Average temperatures:
- Summer: Temperatures may rise to a maximum of 44 °C. The temperature generally remains 35 °C to 40 °C.
- Autumn: The temperature may go to a maximum of 36 °C. The temperature usually remains between 16 °C and 27 °C in autumn. The lowest temperature may go to 13 °C.
- Winter: Temperatures are cool and sometimes chilly. Average temperature in winters (November to February) remains at (max.) 2 °C to 7 °C and (min.) 0 °C to 5 °C.
- Spring: The climate remains quite pleasant. The temperature remains (max.) 16 °C to 25 °C and (min.) 9 °C to 18 °C.
Paonta Sahib has been ranked 40th best “National Clean Air City” under (Category 3 population under 3 lakhs cities) in India.

==Demographics==
As of the 2011 Census of India, Paonta Sahib had a population of 25,183. Males constitute 53% of the population and females 47%. Paonta Sahib has an average literacy rate of 76%, higher than National average of 74.04% (2011 figure).: male literacy is 79%, and female literacy is 72%. In Paonta Sahib, 13% of the population is under 6 years of age.

Paonta Sahib is a municipal council which has 13 wards. This council looks after the development of the city, maintenance of roads, streets, cleanliness etc. The election takes place every five years to elect ward members and a chairman.
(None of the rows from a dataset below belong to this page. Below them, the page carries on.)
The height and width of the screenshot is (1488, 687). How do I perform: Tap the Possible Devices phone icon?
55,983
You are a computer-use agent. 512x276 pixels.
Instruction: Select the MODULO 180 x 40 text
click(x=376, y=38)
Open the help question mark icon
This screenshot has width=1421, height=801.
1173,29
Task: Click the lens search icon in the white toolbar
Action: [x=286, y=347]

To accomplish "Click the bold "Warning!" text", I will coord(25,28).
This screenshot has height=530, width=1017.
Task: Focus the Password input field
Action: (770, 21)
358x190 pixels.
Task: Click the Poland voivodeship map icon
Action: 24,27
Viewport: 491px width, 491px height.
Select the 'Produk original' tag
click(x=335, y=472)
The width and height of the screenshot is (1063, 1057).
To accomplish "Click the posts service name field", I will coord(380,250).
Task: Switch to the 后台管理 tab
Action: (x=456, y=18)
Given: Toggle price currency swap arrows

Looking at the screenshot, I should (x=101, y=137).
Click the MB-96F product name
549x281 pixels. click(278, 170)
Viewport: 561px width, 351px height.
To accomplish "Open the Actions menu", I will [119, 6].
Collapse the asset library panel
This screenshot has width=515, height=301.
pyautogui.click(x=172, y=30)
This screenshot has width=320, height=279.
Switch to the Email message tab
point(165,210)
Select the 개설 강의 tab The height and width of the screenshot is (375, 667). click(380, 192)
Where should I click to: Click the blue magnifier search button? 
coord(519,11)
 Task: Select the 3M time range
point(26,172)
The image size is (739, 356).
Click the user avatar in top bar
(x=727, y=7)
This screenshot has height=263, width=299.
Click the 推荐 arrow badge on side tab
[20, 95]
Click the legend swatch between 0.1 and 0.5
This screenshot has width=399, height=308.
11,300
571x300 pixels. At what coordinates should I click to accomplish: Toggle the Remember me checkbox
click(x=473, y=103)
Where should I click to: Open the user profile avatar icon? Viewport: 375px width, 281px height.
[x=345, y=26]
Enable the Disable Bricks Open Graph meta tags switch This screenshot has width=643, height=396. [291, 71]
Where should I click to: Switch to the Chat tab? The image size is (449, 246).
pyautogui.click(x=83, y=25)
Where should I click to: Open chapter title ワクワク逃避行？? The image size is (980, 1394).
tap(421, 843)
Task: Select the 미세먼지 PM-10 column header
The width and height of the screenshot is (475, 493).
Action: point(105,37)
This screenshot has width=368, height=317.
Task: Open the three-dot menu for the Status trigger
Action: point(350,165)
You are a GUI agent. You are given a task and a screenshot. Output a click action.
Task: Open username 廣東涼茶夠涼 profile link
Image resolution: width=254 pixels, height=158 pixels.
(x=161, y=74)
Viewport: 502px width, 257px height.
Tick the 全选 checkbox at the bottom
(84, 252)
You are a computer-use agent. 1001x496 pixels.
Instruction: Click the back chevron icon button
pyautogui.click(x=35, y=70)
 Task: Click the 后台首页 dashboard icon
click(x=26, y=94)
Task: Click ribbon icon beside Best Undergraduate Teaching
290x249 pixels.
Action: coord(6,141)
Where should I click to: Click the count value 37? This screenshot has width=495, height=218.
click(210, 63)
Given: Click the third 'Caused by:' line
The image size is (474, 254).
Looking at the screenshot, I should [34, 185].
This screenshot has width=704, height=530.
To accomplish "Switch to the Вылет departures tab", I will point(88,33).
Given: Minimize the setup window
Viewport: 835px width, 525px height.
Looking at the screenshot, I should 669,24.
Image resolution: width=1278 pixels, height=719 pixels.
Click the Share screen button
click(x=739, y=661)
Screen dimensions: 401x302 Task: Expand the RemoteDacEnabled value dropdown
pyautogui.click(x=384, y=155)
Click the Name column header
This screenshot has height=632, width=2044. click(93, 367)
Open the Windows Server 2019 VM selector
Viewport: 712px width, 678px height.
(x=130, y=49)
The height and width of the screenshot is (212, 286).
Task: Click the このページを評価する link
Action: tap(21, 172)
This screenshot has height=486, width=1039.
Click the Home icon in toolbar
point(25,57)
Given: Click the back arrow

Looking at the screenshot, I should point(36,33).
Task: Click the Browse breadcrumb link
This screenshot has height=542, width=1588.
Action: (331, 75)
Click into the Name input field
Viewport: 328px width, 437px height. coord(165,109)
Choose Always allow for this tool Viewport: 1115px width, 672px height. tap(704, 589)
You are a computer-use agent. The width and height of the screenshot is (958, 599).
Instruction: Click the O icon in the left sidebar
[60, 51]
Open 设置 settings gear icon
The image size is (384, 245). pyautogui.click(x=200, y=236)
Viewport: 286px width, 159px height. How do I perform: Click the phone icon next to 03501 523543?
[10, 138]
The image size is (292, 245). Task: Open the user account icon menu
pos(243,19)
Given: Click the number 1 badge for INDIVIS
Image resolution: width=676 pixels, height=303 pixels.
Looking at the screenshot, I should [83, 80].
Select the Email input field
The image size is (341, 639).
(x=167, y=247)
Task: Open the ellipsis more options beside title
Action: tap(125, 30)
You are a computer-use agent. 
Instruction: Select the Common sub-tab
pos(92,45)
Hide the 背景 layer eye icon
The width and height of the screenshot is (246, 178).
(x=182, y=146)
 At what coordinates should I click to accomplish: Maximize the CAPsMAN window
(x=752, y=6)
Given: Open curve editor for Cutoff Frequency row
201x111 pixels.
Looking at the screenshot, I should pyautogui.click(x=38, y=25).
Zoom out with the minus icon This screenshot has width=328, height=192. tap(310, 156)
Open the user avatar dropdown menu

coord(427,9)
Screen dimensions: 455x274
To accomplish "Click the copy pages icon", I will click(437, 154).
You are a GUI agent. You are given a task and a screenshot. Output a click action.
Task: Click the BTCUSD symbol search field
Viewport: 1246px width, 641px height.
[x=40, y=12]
The Paonta Sahib tehsil comprises 141 villages, among which Bain Kuan.

==Industries==
Major industries are cement (Cement Corporation of India in Rajban), power generation - renewable energy (Power Group), aviation (Air Himalayas), pharmaceutical (Sun Pharmaceutical, Mankind Pharma Limited), textiles, and chemicals. Apart from these, Asia's biggest limestone market is located at Sataun.
Apart, Pharma Industry includes Tirupati Medicare Limited, Tirupati Life Sciences Pvt. Ltd., Tirupati Wellness Pvt. Ltd. and Pontika Aerotech Limited, all 4 are part of 'The Tirupati Group' in Paonta Sahib on Nahan Road.